GOAL OF THE EXERCISE:
Starting with the line containing "You are a GUI" and going on through the end of the data below, render those lines as a numbered list with blank lines omitted. Leave the pictures out of your answer.

DATASET EXCERPTS:
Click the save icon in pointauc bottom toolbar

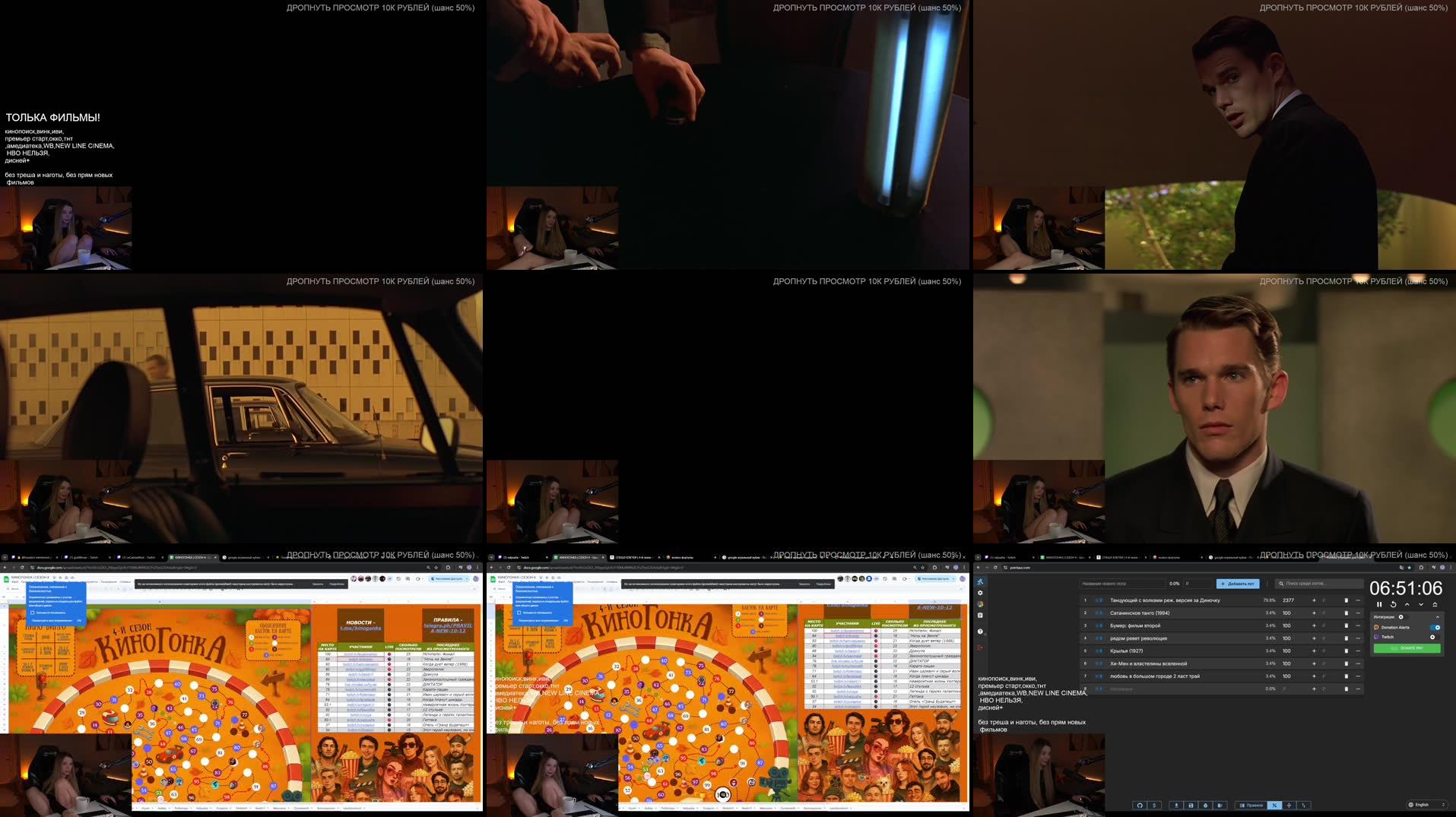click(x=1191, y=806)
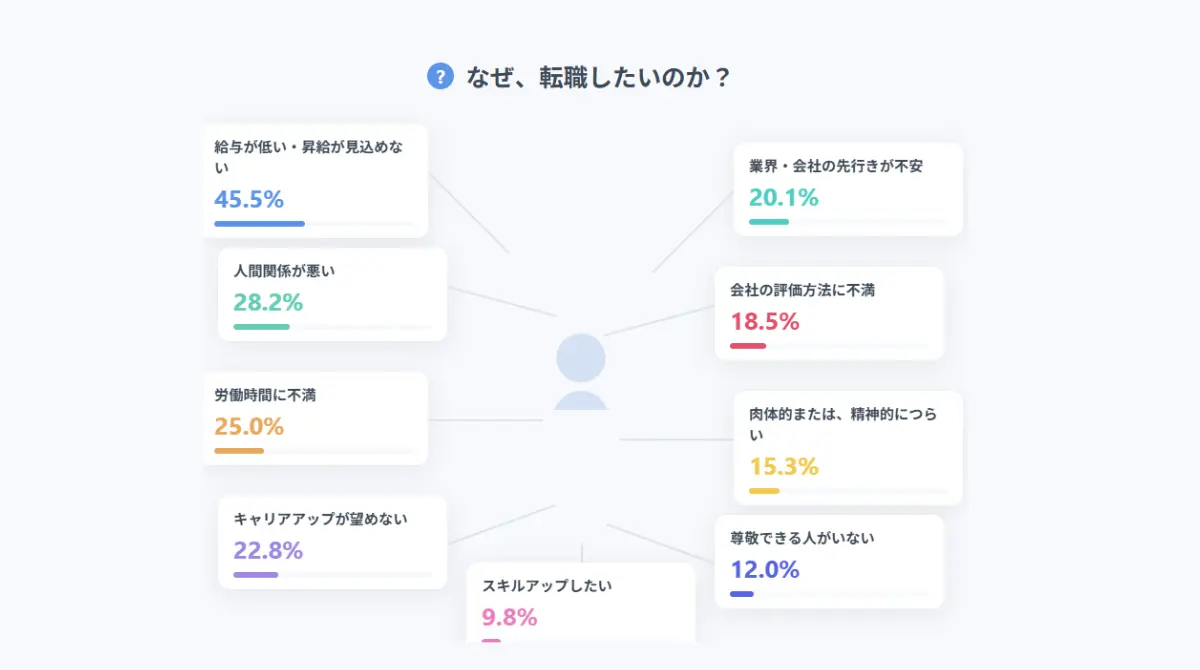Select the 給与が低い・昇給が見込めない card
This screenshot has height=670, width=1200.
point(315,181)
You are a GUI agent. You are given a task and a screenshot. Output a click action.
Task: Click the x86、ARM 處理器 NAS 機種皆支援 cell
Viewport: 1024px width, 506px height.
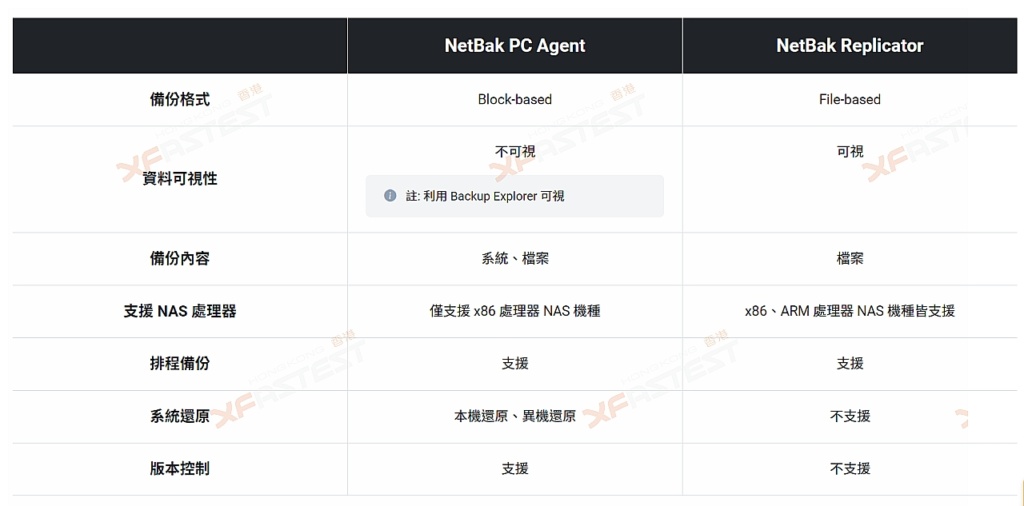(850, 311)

FULL ANSWER:
1. You are a GUI agent. You are given a task and a screenshot. Output a click action.
2. Task: Click the x86、ARM 處理器 NAS 機種皆支援 cell
3. Viewport: 1024px width, 506px height.
4. (850, 311)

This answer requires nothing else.